Gruzelier (2000) has written that “the responsible contemporary scientific attitude should be to acknowledge that untoward effects of hypnosis do exist, to educate all practitioners about them, to put safeguards in place to minimize their likelihood, and to consider the mechanisms that underlie them in order to facilitate the adoption of safeguards. Recognition is handicapped by the fact that unwanted aftereffects are discomforting for the field of clinical hypnosis and its interface with an increasingly litigious world….Education about unwanted effects and safeguards should be a requirement for all practitioners” (p. 188). It is in the spirit of his wise observation that this article has been written.

 

In conclusion, the risks of inadvertent negative consequences are minimized when the adequately trained, competent and ethical hypnosis practitioner does the following:

 

 

Minimizing Risks of Hypnosis

 

 

Ensures the welfare of the patient.

Recognizes the limitations of hypnosis

Employs hypnosis in a suitable and appropriate setting.
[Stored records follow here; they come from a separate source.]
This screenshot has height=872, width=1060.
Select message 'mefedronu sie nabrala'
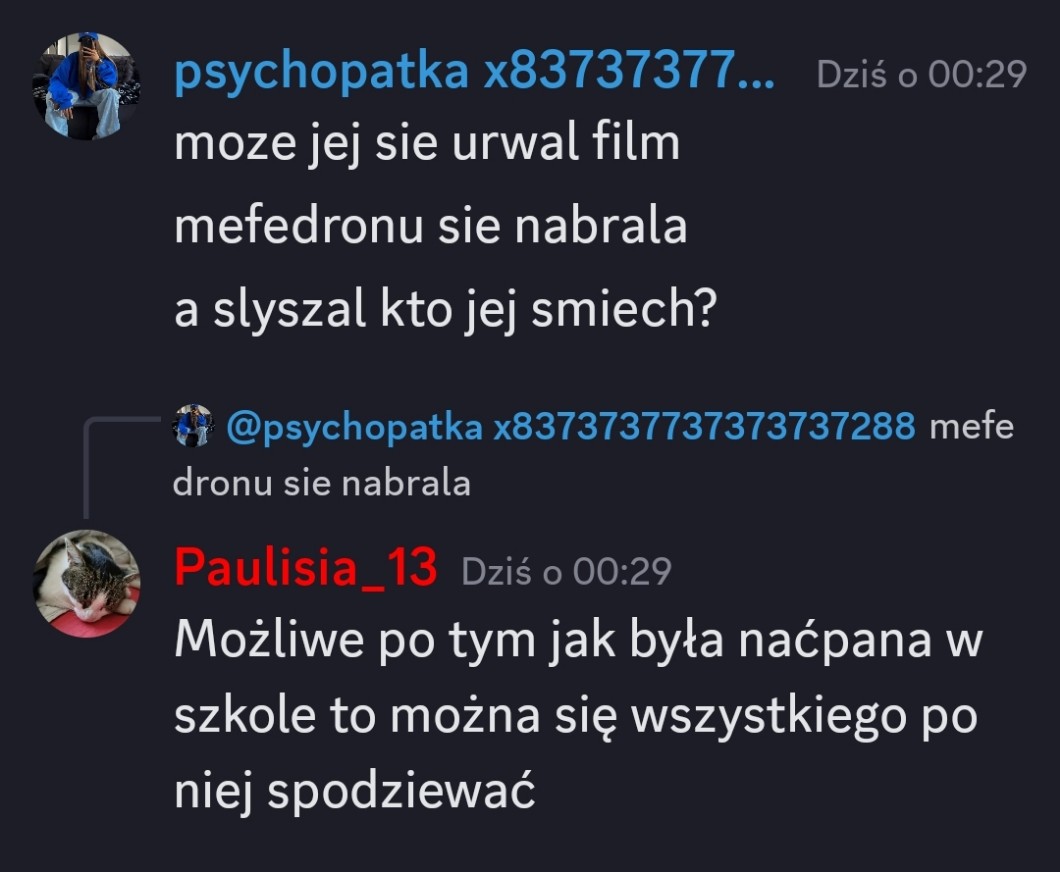click(x=431, y=226)
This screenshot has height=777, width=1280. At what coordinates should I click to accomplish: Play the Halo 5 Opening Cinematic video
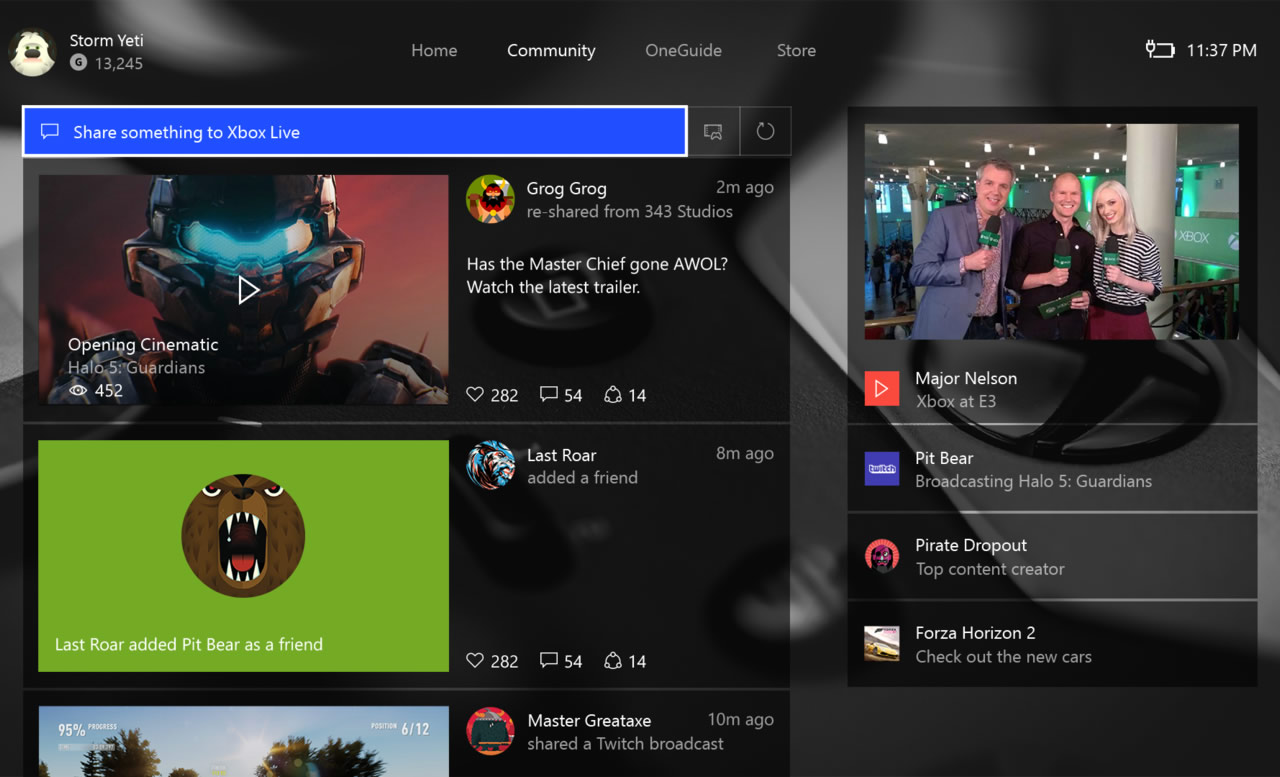click(248, 290)
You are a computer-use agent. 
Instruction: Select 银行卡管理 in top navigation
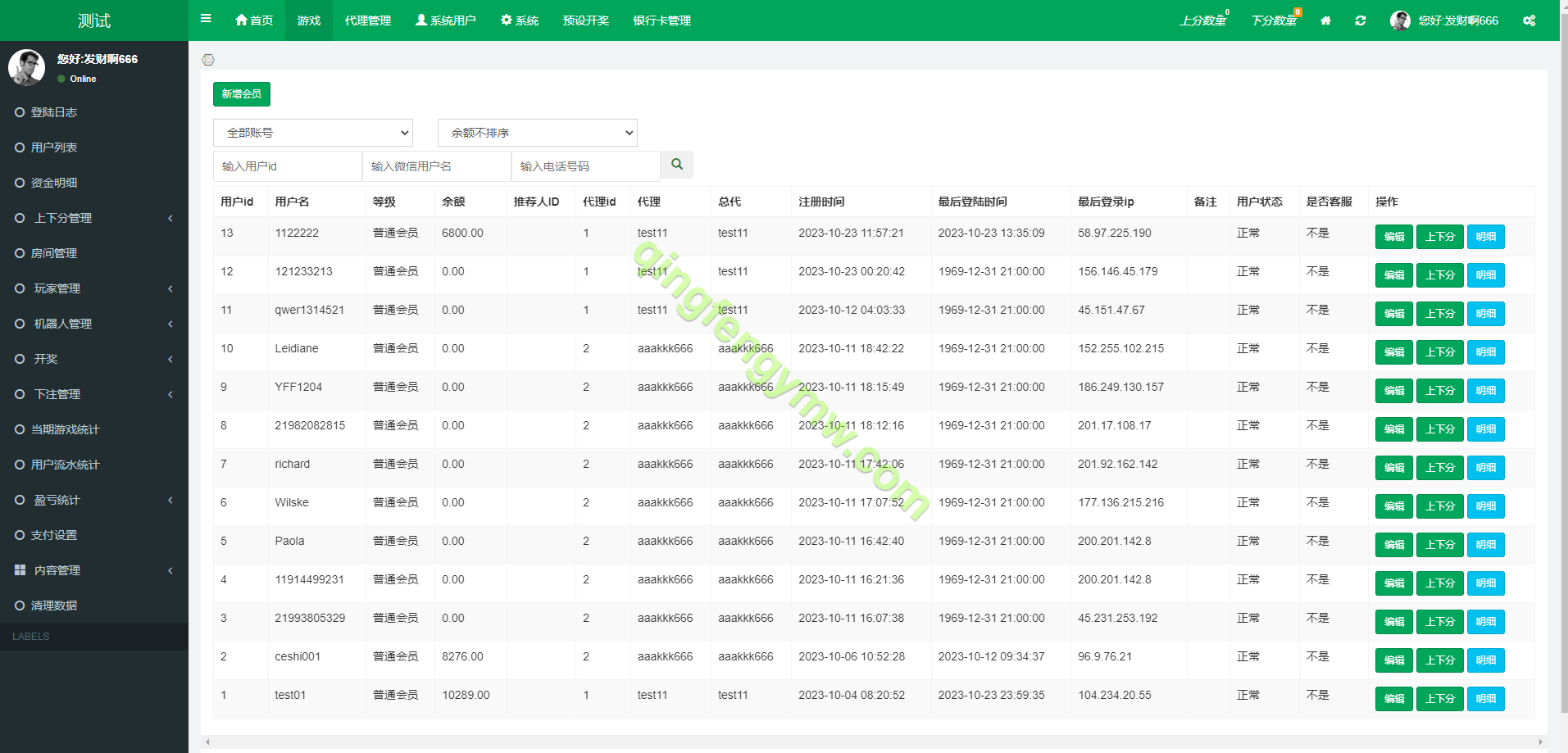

Employs hypnosis with people who are appropriate to hypnotize as determined by an appropriate intake evaluation.

Employs hypnosis with patients he or she is competent to treat.

Conducts an adequate intake evaluation.

Obtains adequate informed consent from the patient or subject.

Gives a good hypnosis pre-talk before employing hypnosis.

Formulates an adequate case conceptualization and an appropriate treatment plan.

Implements the treatment plan appropriately based on the case conceptualization.

Appropriately integrates the hypnosis tool into the treatment plan.

Employs appropriate safeguards when hypnosis is used to refresh memory.

Makes sure there has been an adequate medical work up before hypnosis is employed for pain control or in the treatment of other medical conditions.

Carefully selects his or her words.

Adequately paces the patient or subject.

Focuses both on symptom alleviation and the psychodynamic and interpersonal roots of the problem.

Adds an endpoint to suggestions when appropriate.

Adequately de-hypnotizes and re-alerts the patient/subject.

 

 

Knowledge is power if it is used appropriately. Hypnosis can be a powerful tool that can facilitate clinical treatment in a variety of health care disciplines as well as clinical and forensic assessment. There is a wide disparity in the training of health professionals who employ hypnosis in their particular disciplines (e.g., psychology, medicine, nursing, dentistry, clinical social work, pastoral counseling, substance abuse, etc.), and a wide variety of appropriate settings in which hypnosis is used. Therefore, it is sometimes useful to go back to basics to review the fundamentals of hypnosis and hypnosis risk management that are applicable to most settings in which the hypnosis tool is employed.

 

The use of hypnosis, as does the use of any tool, entails some risks. It is the professional’s responsibility to manage the risks so that their likelihood of realization is minimized to an acceptably low level. In addition, if the hypnosis tool is used improperly, the treatment process can be harmed or derailed, and this can compound the risks to the patient and the patient’s emotional distress. This article was written to help health care providers who employ hypnosis to use hypnosis wisely and well.

 

In this author’s experience, it is also worthwhile from time to time to go back to the basics as the health care practitioner encounters new and more complex problems in his or her field of expertise. Advanced applications of hypnosis in different health care disciplines and in forensic investigations demand that the hypnosis practitioner have a solid foundation of basic hypnosis knowledge and skills. The fundamentals of risk management in clinical and forensic hypnosis have been reviewed in this article in order to serve as a foundation for those new to hypnosis and as a refresher for more experienced and advanced practitioners. Risk management is facilitated when advanced applications of hypnosis are built on a solid foundation.